### [Activity]
Reproduce the editorial on the 2020 election from "Thumbs up to all" to "polls in Connecticut.", without changing a word.

The Middletown Press (Middletown, CT)
Thumbs up, thumbs down
ELECTION 2020
Thumbs up to Connecticut voters who turned out in record numbers, in-person or by absentee ballot, to participate in democracy through the presidential election Tuesday. Voters also chose who would represent them for the next two years in the U.S. House of Representatives and the state General Assembly. An estimated 1.74 million votes were cast in this election, 2 percent more than four years ago. The nation also saw a surge of engaged voters, who gave President-elect Joseph Biden Jr. the most votes of any candidate in a U.S. election, and in an indication of the interest, President Donald Trump received the second highest ever.
Thumbs up to all the local election officials and poll workers who made this election, carried out in a pandemic, go as smoothly as possible. The need for social distancing of six-feet apart meant long lines, but mostly they moved quickly; there were glitches here and there, as expected with large numbers of people voting absentee for the first time, but not widespread problems. And while public safety and hospital officials, as well as business owners, were prepared for possible unrest, none materialized at the polls in Connecticut.
Thumbs up to peaceful rallies and protests Saturday after former Vice President Joseph Biden Jr. carried Pennsylvania and became the winner. Rallies, such as one in the state’s capital city, were matched with protests by supporters of President Donald Trump, but all were able to exercise their First Amendment rights freely.
Thumbs down, in a week of mostly “ups,” to the growing number of COVID-19 cases in Connecticut, the country, and much of the world. More cities and towns were placed on a “red alert” status and Gov. Ned Lamont had to roll back some of the Phase 3 reopening guidelines to restrict the size of gatherings. But a Thumbs Up, keeping in the “election edition” theme this week, to Yale School of Medicine Professor Marcella Nunez-Smith on her appointment as one of three co-chairs of President-elect Joseph Biden’s coronavirus task force, according to CNN. She is an associate professor of internal medicine, public health and management and founding director of the Equity Research and Innovation Center.

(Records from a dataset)
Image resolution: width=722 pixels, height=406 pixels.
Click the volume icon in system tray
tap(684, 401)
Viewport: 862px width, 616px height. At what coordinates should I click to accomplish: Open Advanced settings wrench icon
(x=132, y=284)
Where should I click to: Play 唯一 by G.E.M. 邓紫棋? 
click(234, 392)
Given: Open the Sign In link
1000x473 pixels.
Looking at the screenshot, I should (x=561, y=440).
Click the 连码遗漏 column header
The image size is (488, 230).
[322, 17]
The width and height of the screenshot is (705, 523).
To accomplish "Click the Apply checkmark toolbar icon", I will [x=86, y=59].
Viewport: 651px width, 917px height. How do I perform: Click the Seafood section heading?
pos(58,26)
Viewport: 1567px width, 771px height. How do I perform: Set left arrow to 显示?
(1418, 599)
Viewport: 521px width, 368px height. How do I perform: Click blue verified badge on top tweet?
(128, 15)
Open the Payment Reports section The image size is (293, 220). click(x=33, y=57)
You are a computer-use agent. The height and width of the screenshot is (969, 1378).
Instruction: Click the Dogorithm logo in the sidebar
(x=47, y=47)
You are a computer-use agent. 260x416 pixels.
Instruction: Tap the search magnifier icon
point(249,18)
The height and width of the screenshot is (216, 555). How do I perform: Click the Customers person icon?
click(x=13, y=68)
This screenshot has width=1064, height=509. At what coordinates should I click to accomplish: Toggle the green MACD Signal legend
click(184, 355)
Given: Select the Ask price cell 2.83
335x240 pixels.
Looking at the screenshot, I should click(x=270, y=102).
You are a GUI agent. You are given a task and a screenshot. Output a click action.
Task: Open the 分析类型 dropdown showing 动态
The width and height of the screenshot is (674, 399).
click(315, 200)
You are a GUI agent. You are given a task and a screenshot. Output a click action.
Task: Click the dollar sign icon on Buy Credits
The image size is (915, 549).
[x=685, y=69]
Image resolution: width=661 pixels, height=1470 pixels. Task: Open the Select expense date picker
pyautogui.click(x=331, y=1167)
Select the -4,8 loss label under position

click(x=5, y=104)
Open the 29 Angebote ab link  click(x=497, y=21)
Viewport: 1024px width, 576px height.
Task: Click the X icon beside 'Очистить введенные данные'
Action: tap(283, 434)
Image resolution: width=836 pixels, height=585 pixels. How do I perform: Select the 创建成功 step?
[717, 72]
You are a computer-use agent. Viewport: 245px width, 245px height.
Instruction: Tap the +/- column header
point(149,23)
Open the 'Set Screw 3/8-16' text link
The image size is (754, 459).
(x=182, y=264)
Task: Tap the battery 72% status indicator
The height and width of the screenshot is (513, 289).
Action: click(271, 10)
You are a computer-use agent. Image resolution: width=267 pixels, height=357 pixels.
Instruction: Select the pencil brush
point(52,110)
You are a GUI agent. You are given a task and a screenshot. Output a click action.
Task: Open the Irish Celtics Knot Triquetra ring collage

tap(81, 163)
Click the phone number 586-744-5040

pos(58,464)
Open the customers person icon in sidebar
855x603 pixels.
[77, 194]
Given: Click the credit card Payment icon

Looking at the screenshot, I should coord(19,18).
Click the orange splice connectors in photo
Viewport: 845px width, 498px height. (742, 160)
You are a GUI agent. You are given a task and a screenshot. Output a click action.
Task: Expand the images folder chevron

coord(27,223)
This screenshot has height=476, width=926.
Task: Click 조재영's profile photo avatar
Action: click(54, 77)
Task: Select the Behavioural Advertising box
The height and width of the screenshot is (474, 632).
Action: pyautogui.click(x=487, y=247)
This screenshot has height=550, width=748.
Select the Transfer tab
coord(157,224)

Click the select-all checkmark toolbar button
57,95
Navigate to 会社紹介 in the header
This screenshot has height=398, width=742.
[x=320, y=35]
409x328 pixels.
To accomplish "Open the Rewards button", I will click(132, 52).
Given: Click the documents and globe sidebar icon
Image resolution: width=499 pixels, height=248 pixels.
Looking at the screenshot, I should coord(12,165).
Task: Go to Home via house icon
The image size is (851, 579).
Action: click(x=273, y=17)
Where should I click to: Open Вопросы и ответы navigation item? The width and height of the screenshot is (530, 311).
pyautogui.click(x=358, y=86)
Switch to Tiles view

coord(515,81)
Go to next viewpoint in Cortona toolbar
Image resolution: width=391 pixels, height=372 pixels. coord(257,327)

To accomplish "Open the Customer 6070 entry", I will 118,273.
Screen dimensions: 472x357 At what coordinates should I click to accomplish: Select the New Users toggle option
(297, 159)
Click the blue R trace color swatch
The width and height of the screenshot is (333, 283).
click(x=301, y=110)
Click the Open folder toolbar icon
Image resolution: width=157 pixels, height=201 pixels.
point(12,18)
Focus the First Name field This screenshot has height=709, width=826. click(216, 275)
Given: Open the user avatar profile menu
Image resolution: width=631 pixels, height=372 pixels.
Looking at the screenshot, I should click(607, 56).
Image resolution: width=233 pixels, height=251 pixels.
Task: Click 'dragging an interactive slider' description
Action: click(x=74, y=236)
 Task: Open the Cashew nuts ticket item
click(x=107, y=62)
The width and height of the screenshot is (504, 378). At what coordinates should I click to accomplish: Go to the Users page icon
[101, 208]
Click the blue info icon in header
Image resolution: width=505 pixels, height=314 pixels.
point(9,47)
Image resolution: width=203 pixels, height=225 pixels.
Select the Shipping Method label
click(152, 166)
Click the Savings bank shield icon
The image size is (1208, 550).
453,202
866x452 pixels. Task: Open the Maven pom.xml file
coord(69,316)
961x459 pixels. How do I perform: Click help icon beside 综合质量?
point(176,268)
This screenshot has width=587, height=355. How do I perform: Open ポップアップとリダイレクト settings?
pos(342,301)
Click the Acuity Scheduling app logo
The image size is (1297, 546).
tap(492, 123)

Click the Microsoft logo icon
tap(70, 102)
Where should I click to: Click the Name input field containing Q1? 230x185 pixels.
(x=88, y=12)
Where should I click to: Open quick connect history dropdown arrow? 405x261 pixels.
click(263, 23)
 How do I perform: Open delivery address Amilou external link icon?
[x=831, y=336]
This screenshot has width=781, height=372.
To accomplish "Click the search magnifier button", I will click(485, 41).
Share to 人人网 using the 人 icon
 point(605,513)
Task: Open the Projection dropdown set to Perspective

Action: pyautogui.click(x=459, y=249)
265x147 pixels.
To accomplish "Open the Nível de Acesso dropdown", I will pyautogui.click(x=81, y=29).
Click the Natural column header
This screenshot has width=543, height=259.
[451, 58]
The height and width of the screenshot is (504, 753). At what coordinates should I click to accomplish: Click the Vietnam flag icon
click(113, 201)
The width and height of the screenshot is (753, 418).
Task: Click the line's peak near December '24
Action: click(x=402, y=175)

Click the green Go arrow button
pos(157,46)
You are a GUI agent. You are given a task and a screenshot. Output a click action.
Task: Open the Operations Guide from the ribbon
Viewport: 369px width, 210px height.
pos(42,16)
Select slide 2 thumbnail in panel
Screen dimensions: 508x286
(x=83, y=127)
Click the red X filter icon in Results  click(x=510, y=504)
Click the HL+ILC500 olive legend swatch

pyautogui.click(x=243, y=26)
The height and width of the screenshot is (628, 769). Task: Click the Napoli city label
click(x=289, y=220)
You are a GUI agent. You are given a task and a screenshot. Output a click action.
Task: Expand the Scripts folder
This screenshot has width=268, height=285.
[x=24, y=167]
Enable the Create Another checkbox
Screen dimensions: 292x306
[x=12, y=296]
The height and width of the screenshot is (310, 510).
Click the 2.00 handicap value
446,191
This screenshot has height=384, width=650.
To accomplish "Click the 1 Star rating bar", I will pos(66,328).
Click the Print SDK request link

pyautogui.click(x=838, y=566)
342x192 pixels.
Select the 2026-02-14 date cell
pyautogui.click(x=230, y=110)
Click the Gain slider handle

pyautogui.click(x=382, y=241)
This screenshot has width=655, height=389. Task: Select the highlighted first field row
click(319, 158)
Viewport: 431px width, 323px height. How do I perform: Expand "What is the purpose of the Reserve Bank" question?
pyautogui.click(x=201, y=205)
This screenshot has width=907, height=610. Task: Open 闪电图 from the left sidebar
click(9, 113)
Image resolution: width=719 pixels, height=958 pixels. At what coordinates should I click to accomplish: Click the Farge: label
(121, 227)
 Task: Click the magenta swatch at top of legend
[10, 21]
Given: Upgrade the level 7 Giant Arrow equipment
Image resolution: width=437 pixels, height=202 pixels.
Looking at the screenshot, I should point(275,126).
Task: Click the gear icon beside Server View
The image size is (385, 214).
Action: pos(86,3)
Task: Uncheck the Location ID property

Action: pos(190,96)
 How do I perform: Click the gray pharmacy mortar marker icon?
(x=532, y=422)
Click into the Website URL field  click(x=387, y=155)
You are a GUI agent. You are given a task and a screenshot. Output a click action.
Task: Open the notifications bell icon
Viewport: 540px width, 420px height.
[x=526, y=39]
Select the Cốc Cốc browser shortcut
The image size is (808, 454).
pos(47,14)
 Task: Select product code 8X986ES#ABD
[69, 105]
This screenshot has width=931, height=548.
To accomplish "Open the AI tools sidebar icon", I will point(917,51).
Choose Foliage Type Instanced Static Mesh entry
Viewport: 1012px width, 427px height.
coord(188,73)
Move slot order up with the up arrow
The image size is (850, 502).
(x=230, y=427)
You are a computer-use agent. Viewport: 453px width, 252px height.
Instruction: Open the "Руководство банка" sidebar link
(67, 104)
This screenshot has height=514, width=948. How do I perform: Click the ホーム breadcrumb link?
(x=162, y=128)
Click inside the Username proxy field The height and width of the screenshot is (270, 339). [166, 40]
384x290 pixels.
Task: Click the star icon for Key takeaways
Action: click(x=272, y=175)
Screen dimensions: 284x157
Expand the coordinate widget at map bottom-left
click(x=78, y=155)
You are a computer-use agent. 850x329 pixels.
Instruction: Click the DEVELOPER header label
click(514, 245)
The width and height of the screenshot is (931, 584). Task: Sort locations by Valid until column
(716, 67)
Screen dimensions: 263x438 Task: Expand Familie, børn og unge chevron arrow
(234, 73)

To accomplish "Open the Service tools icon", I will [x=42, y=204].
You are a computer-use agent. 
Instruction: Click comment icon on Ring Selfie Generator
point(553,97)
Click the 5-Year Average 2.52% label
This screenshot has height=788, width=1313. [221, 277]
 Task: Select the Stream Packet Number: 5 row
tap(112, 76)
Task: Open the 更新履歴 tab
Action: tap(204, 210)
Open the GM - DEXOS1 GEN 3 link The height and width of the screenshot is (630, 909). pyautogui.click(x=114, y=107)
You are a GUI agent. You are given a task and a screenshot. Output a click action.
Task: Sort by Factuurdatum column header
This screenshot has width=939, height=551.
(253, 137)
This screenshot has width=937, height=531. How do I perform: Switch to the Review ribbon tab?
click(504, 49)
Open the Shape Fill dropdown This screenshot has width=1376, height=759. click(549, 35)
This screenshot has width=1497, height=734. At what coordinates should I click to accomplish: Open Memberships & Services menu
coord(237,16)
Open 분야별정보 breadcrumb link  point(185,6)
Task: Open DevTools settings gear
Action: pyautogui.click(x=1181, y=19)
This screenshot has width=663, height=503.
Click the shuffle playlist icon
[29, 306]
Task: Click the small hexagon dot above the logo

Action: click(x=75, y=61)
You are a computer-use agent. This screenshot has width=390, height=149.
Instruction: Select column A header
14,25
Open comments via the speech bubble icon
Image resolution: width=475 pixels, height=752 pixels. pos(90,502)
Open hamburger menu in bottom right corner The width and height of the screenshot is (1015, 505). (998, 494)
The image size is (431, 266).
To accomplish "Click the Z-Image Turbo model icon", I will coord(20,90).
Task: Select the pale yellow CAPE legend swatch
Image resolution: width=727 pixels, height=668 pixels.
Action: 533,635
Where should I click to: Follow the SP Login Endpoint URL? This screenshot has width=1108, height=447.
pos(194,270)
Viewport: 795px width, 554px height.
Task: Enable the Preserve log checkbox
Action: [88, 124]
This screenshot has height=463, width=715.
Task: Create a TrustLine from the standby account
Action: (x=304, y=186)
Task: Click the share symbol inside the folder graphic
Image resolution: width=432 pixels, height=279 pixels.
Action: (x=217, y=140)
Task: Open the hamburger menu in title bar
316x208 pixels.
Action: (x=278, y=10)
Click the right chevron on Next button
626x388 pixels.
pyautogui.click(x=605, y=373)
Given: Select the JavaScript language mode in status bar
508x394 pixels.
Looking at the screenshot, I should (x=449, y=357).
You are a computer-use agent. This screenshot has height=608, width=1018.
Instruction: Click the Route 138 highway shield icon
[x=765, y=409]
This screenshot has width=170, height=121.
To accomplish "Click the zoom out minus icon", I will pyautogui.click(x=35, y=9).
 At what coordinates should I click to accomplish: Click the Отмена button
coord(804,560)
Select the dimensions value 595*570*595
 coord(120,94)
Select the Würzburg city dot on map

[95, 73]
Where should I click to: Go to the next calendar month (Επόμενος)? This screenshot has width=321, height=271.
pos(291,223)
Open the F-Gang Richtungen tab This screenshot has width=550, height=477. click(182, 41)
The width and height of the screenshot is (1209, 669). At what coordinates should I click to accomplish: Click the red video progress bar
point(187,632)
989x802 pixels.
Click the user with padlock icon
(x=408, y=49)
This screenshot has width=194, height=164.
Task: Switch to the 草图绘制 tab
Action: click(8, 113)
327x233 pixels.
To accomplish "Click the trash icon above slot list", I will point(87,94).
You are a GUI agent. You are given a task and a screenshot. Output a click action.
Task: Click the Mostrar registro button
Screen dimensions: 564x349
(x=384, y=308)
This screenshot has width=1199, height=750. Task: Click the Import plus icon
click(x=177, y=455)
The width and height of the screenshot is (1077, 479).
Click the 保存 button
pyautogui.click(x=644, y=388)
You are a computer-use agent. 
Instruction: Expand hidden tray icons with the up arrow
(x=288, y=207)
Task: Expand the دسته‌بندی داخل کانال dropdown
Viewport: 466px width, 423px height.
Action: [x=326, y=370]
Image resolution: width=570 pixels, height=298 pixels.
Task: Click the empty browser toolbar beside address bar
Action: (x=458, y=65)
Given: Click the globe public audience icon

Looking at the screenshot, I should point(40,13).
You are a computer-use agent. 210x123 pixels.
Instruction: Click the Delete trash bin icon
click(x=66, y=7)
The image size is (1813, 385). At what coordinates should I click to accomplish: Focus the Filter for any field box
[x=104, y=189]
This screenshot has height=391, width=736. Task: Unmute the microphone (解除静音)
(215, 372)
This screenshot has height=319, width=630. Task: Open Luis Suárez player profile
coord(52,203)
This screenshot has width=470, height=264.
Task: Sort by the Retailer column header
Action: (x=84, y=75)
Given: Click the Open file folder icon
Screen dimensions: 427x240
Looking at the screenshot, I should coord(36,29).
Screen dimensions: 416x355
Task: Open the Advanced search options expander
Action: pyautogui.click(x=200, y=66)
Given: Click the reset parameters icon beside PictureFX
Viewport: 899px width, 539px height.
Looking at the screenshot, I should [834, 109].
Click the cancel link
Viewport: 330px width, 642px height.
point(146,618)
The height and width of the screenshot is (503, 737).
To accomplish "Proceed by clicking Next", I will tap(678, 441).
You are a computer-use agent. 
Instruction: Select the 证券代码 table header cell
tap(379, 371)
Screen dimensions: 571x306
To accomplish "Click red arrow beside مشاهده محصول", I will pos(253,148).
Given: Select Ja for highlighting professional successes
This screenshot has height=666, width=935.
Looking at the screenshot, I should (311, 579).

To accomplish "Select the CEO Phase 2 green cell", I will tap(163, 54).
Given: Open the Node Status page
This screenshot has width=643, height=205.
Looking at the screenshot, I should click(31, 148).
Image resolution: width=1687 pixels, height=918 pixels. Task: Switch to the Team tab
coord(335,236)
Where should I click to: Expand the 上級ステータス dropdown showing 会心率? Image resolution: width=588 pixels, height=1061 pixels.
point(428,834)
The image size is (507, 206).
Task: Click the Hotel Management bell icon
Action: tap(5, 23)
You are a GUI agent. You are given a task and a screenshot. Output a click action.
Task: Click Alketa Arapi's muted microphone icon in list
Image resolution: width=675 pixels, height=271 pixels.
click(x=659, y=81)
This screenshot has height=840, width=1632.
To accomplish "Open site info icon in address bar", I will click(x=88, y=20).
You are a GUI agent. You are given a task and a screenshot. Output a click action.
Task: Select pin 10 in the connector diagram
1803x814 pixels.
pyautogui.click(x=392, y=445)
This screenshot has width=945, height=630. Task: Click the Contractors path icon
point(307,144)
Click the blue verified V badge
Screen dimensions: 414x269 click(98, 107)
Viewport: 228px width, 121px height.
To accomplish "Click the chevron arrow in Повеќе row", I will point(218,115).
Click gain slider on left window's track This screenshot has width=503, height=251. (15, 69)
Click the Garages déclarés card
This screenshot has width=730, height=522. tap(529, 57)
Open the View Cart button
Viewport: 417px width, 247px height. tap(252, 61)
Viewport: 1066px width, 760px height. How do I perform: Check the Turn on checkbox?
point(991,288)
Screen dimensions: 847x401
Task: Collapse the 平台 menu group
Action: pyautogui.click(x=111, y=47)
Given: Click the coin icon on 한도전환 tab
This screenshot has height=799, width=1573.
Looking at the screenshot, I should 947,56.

### [Solution to this problem]
Thumbs up to all the local election officials and poll workers who made this election, carried out in a pandemic, go as smoothly as possible. The need for social distancing of six-feet apart meant long lines, but mostly they moved quickly; there were glitches here and there, as expected with large numbers of people voting absentee for the first time, but not widespread problems. And while public safety and hospital officials, as well as business owners, were prepared for possible unrest, none materialized at the polls in Connecticut.